▶ **About this exercise**: Lines holding the word "next": how many does the material below have? Answer with nothing but the number.

--- START ---

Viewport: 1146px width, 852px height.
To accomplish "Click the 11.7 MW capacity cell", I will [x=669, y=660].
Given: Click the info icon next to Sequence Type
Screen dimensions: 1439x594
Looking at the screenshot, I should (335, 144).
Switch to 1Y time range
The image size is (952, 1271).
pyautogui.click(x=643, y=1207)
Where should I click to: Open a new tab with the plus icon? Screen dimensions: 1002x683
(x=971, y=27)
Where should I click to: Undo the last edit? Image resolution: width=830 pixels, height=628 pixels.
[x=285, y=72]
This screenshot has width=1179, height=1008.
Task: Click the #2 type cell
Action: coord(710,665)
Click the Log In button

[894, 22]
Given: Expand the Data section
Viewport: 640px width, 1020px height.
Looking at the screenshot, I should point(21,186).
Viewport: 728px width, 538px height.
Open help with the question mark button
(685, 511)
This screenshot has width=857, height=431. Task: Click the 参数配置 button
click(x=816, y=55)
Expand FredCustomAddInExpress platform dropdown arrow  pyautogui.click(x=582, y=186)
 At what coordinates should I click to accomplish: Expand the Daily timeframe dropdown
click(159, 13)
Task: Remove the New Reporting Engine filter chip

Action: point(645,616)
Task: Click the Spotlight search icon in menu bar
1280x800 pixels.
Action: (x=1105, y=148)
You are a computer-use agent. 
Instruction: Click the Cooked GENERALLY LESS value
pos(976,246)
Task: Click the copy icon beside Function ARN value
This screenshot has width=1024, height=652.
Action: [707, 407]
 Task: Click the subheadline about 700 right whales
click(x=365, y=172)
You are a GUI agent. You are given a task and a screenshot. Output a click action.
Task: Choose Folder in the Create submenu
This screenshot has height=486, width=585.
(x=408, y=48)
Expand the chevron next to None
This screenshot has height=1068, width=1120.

--- END ---

▶ **Response**: 2